### DATA:
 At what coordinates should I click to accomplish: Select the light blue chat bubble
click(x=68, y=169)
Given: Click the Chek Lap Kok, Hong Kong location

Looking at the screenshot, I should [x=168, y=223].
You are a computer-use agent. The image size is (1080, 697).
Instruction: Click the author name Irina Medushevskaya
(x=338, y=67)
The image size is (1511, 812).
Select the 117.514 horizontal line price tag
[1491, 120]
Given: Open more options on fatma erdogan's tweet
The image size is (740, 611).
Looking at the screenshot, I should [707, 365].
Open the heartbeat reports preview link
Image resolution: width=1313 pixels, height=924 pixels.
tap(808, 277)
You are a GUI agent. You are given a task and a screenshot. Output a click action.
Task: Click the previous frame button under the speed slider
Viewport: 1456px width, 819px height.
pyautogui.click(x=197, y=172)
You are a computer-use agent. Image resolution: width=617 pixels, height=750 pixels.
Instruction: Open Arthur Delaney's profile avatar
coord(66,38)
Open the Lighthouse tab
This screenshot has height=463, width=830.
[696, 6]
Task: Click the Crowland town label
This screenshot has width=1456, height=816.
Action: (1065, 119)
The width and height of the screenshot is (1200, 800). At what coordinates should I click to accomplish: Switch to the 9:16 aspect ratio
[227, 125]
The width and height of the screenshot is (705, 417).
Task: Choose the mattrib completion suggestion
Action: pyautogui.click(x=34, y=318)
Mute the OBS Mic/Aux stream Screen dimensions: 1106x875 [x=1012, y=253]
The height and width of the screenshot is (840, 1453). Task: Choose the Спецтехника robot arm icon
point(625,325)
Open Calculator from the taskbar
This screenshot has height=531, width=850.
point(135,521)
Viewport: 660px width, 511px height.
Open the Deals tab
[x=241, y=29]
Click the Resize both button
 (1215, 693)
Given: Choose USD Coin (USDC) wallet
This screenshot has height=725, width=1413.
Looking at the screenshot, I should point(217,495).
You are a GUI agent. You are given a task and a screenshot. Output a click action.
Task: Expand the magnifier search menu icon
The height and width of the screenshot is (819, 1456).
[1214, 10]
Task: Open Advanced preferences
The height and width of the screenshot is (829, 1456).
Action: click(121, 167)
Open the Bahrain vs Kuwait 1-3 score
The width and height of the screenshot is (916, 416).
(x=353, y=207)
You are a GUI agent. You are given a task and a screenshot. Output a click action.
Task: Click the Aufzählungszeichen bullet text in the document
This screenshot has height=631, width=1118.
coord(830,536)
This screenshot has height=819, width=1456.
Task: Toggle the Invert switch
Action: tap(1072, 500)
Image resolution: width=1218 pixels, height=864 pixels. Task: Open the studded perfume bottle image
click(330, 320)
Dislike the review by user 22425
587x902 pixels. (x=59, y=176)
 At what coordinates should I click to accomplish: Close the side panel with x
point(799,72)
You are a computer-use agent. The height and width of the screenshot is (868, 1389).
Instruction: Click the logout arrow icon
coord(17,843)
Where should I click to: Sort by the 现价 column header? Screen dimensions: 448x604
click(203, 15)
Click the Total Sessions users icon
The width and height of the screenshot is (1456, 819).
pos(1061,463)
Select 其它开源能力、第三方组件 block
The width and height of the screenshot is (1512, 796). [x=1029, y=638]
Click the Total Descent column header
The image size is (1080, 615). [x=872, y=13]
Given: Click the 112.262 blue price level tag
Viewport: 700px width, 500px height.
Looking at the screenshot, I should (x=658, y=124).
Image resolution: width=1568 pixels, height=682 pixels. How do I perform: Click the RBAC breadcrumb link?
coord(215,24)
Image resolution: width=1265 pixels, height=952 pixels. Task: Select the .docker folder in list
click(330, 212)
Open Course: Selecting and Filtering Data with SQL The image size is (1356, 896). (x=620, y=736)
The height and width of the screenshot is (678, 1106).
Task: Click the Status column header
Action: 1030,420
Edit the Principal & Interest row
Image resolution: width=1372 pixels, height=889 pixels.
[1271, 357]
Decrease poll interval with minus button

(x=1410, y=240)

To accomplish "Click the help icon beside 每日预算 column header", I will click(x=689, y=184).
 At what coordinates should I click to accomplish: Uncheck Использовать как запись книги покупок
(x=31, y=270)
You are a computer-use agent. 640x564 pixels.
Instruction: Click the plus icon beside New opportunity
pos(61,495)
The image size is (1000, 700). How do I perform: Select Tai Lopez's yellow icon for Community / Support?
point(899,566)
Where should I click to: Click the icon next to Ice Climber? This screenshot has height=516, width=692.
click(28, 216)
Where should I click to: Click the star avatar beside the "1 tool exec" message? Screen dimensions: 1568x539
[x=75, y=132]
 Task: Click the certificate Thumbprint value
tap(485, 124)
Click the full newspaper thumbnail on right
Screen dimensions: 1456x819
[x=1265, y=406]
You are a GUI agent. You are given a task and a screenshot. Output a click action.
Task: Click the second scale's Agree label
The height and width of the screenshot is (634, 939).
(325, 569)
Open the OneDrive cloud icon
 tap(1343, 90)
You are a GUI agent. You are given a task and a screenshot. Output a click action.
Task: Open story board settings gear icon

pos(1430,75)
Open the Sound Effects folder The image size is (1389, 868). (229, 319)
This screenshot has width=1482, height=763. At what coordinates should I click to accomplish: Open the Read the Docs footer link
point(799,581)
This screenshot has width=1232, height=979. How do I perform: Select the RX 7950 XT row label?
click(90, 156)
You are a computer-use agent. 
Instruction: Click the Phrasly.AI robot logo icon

### PROMPT:
Reproduce the lines of the material above word for word, starting at the line that contains "At what coordinates should I click to accomplish: Close" and ending at the line that contains "coord(215,24)", with both of those lines included.

### SOLUTION:
 At what coordinates should I click to accomplish: Close the side panel with x
point(799,72)
You are a computer-use agent. The height and width of the screenshot is (868, 1389).
Instruction: Click the logout arrow icon
coord(17,843)
Where should I click to: Sort by the 现价 column header? Screen dimensions: 448x604
click(203, 15)
Click the Total Sessions users icon
The width and height of the screenshot is (1456, 819).
pos(1061,463)
Select 其它开源能力、第三方组件 block
The width and height of the screenshot is (1512, 796). [x=1029, y=638]
Click the Total Descent column header
The image size is (1080, 615). [x=872, y=13]
Given: Click the 112.262 blue price level tag
Viewport: 700px width, 500px height.
Looking at the screenshot, I should (x=658, y=124).
Image resolution: width=1568 pixels, height=682 pixels. How do I perform: Click the RBAC breadcrumb link?
coord(215,24)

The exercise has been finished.